What is being asked: In how many lines of the listing below does the word "icon" occur? Say only the number.

[[ Supplied material, beginning ]]

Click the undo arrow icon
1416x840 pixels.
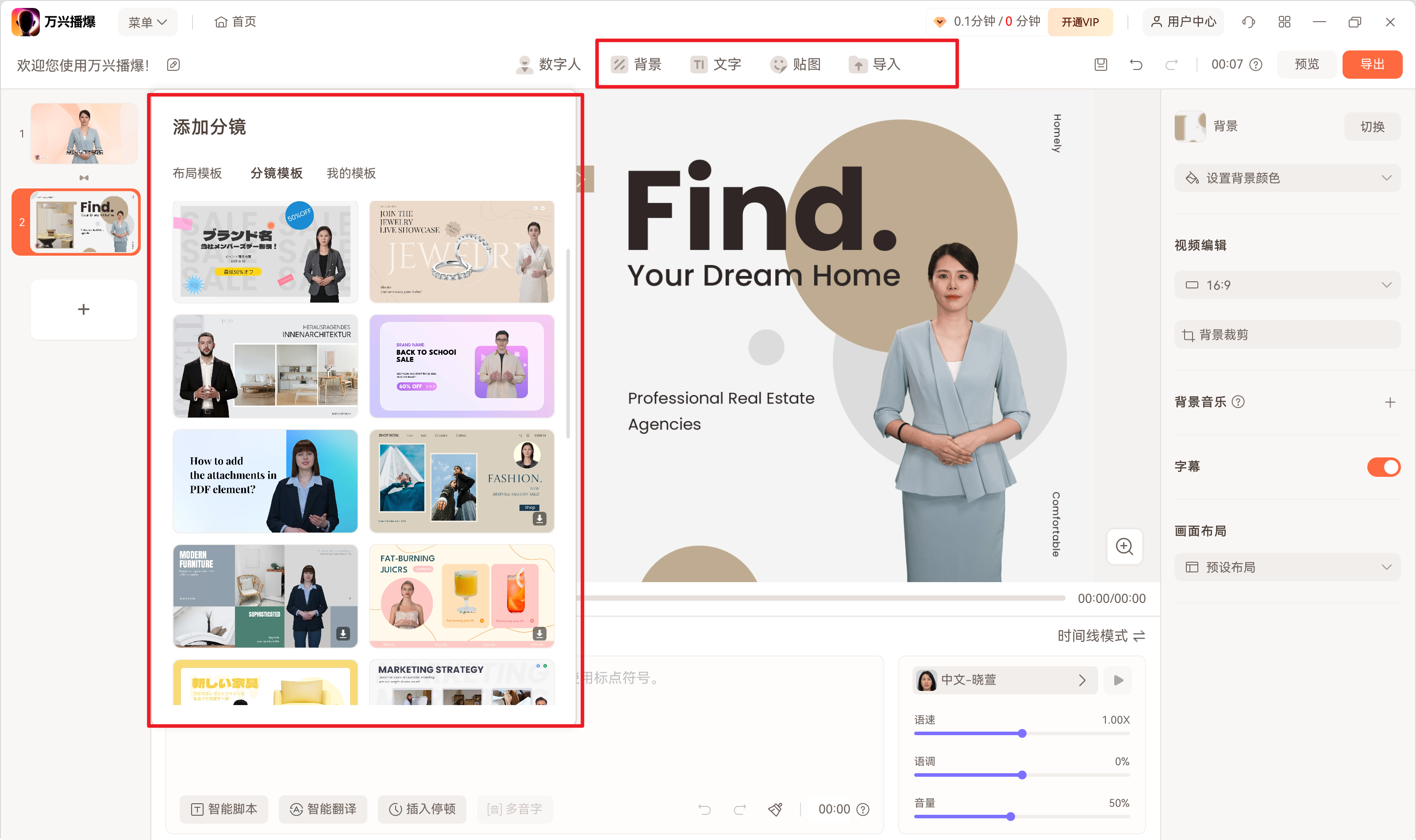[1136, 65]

[[ Supplied material, end ]]
[[ Supplied material, beginning ]]

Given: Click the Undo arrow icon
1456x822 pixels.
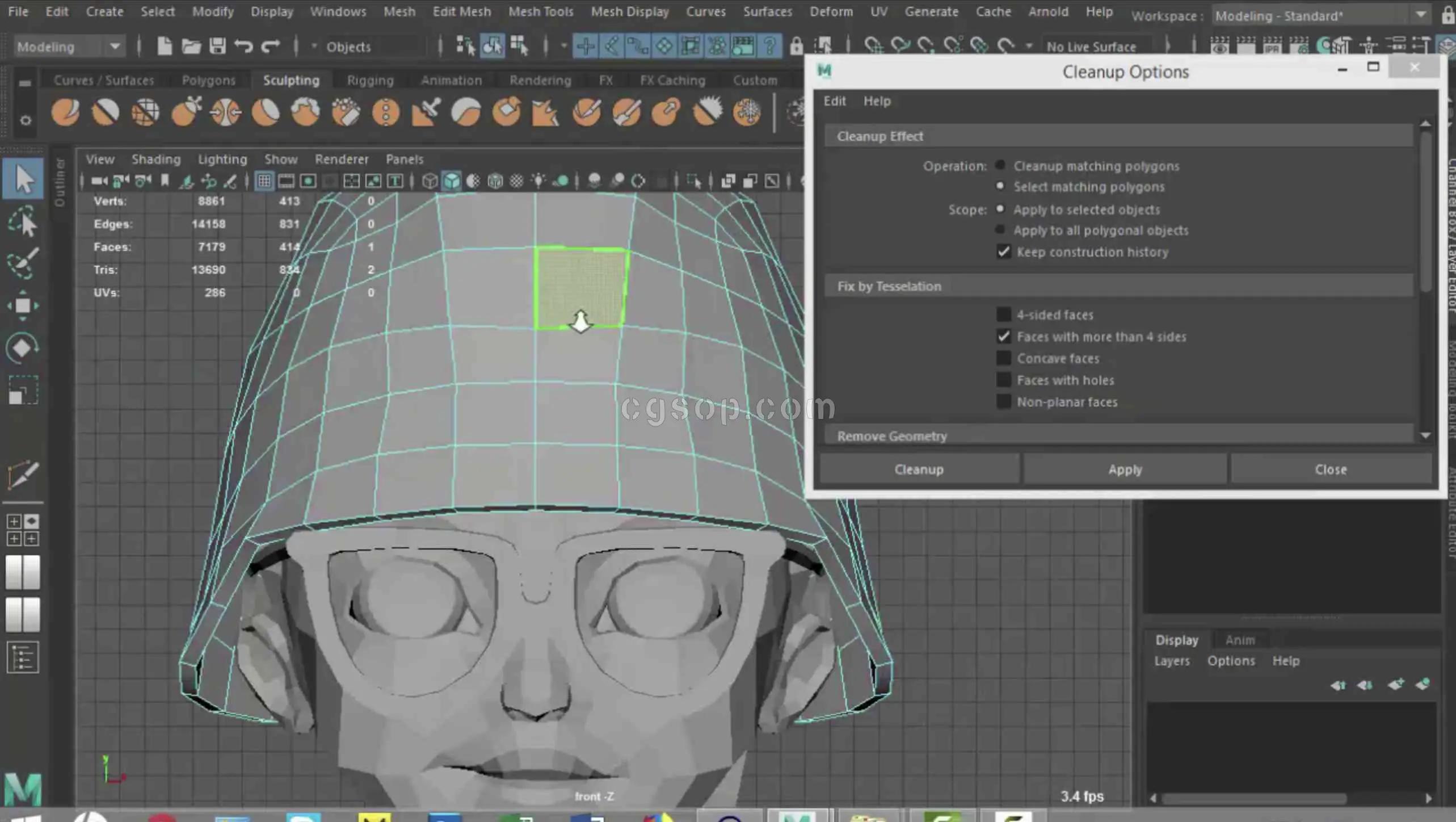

[[ Supplied material, end ]]

Written solution: 2